# [TEXT PROVIDED]
BEGIN
Sportsman psyche linked to crime?

Jameis Winston, star quarterback of the Florida State University Seminoles football team, is the projected first draft pick for NFL. There is no denying his talent and skill on the football field. He was the winner of the Heisman Trophy in 2013 and led his team to a national title. Every pass, catch and play Winston completes on the field is an indicator of his talent and reminder of his potential. His aggression and decision-making in games are darn-near incomparable; however, in other environments these attributes don’t translate well. Jameis Winston has a record—several incidents have put his character in question.

According to a timeline via, Winston’s history is filled with incidents involving misuse of pellet guns, $4,000 in damages to his apartment building, stealing crab legs from a supermarket and, worst of all, accusations of rape. But unfortunately, this is a common theme among college athletes, particularly males. As George Orwell observed, “Serious sport has nothing to do with fair play. It is bound up with hatred, jealousy, boastfulness, disregard of all rules and sadistic pleasure in witnessing violence; in other words it is war minus the shooting.”

According to Jeff Benedict and Todd Crosset via an article concerning violence statistics from, 20% of college football recruits in the Top 25 Division I teams have criminal records. Further, a new incident of athlete crime emerges once every two days—that does not include crimes that were unreported in the media. In the three years preceding 1998, around 1000 charges were brought against athletes. While the general population has a conviction rate of 80%, the conviction rate of an athlete is 38%. This shows a very obvious correlation between athletes and general crime. Too many athletes are falling prey to the negative effects that unfortunately often result in violent and sexual crimes.
END
Stored entries:
BEGIN
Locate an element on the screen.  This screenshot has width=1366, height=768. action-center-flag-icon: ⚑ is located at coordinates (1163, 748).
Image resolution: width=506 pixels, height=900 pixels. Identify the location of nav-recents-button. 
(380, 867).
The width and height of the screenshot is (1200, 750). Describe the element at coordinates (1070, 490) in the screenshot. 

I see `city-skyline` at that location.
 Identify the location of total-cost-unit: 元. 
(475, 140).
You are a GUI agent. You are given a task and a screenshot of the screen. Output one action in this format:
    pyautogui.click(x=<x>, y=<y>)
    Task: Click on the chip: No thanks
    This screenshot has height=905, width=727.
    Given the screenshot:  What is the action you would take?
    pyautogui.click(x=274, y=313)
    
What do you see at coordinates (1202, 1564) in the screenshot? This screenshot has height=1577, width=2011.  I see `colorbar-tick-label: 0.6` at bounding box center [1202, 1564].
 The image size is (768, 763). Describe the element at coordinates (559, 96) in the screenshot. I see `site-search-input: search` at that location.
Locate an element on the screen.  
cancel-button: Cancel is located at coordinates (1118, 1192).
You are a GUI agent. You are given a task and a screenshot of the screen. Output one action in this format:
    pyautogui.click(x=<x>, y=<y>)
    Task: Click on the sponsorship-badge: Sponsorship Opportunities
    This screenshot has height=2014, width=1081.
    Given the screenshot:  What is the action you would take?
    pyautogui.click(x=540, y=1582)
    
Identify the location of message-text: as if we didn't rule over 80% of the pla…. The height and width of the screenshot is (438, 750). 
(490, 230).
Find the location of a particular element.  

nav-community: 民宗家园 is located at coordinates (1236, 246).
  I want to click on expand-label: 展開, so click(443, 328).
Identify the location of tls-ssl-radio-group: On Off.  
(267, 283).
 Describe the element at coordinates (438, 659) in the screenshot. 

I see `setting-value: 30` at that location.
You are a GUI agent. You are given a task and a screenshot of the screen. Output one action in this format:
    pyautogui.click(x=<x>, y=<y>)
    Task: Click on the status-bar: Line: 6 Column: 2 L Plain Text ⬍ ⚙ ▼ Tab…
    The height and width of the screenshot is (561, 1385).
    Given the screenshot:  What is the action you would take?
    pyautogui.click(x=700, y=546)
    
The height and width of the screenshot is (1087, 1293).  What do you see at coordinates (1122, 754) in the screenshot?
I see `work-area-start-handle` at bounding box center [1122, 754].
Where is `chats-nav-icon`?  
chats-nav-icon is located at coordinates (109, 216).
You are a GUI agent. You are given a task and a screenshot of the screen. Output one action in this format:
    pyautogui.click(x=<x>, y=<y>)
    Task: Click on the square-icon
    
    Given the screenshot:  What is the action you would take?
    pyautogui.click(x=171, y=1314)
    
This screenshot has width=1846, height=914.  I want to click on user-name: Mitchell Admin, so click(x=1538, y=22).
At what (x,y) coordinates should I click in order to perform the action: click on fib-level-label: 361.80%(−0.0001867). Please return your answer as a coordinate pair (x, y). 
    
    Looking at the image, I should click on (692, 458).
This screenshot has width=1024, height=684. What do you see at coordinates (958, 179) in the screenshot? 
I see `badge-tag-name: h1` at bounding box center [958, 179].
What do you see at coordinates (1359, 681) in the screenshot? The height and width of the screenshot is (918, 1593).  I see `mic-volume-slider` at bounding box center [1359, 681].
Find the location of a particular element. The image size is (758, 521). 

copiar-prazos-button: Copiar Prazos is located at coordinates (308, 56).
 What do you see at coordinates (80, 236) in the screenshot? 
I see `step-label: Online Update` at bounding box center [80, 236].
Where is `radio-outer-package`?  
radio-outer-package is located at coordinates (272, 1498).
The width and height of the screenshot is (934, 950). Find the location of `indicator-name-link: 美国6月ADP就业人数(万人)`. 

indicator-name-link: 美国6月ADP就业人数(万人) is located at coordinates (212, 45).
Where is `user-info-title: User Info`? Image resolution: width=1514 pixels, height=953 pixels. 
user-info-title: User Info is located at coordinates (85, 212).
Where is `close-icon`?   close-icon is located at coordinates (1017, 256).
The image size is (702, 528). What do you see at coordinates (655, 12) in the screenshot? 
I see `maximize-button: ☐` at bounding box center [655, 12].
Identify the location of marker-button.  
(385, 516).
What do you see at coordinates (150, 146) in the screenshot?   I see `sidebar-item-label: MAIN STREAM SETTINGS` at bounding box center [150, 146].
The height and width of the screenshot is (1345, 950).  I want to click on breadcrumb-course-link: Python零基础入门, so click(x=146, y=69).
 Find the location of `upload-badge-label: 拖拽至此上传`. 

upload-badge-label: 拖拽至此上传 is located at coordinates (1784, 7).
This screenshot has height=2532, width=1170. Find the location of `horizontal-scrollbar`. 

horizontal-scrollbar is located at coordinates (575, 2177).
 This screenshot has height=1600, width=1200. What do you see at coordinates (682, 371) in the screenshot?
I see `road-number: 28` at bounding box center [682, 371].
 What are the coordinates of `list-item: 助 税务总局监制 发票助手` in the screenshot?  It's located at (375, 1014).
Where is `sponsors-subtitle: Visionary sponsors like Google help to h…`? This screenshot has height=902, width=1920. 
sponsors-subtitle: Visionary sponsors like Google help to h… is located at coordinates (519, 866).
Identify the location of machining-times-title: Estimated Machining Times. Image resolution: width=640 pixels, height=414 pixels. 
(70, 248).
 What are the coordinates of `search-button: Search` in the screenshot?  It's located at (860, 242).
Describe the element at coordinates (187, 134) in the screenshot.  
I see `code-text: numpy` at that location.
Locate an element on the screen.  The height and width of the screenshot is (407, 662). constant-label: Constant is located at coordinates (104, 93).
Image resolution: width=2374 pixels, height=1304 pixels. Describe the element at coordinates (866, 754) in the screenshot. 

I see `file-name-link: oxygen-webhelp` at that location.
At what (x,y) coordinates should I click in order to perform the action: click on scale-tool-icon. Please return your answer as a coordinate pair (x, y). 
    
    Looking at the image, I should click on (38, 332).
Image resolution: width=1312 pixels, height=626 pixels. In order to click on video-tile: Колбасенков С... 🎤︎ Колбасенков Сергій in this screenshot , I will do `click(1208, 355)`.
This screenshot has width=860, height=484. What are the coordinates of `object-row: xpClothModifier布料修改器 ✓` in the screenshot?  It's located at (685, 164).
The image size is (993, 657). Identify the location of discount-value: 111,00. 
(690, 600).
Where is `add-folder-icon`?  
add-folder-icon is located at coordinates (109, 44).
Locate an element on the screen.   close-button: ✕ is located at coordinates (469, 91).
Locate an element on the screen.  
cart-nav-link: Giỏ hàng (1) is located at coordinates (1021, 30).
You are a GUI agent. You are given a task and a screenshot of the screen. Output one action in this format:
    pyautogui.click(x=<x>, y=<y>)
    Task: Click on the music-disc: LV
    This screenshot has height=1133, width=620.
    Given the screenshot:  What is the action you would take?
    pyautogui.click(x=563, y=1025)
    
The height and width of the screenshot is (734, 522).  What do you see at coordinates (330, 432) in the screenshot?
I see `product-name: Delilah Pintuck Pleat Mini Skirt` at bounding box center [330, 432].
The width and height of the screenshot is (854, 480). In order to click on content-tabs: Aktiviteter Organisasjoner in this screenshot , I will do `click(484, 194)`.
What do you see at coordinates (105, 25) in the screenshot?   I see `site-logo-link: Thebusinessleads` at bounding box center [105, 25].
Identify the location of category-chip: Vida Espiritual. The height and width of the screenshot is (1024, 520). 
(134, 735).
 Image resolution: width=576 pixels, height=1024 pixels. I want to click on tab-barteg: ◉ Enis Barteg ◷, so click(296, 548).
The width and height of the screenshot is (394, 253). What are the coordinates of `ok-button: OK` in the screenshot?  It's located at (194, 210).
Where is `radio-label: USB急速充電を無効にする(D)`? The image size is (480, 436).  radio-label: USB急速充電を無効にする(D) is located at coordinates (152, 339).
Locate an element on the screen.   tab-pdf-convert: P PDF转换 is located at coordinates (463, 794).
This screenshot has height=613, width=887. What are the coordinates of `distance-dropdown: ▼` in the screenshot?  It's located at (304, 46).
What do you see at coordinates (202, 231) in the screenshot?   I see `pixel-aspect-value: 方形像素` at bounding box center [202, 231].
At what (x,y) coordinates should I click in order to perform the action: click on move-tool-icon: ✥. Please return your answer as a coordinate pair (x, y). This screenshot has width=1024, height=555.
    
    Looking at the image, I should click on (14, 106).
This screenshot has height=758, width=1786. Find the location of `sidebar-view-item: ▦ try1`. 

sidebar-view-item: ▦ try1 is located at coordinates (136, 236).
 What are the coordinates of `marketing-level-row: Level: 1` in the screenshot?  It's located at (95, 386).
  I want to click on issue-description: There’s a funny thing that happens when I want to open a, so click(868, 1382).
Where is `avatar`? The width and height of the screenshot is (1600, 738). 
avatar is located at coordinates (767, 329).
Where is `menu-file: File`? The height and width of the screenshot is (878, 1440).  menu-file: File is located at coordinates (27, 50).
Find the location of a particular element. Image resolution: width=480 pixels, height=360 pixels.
END
# [EXERCISE PROMPT]
Please quote the article about athletes and crime in full, word for word. Rely on the article about athletes and crime and nothing else.

# [COMPLETED EXERCISE]
Sportsman psyche linked to crime?

Jameis Winston, star quarterback of the Florida State University Seminoles football team, is the projected first draft pick for NFL. There is no denying his talent and skill on the football field. He was the winner of the Heisman Trophy in 2013 and led his team to a national title. Every pass, catch and play Winston completes on the field is an indicator of his talent and reminder of his potential. His aggression and decision-making in games are darn-near incomparable; however, in other environments these attributes don’t translate well. Jameis Winston has a record—several incidents have put his character in question.

According to a timeline via, Winston’s history is filled with incidents involving misuse of pellet guns, $4,000 in damages to his apartment building, stealing crab legs from a supermarket and, worst of all, accusations of rape. But unfortunately, this is a common theme among college athletes, particularly males. As George Orwell observed, “Serious sport has nothing to do with fair play. It is bound up with hatred, jealousy, boastfulness, disregard of all rules and sadistic pleasure in witnessing violence; in other words it is war minus the shooting.”

According to Jeff Benedict and Todd Crosset via an article concerning violence statistics from, 20% of college football recruits in the Top 25 Division I teams have criminal records. Further, a new incident of athlete crime emerges once every two days—that does not include crimes that were unreported in the media. In the three years preceding 1998, around 1000 charges were brought against athletes. While the general population has a conviction rate of 80%, the conviction rate of an athlete is 38%. This shows a very obvious correlation between athletes and general crime. Too many athletes are falling prey to the negative effects that unfortunately often result in violent and sexual crimes.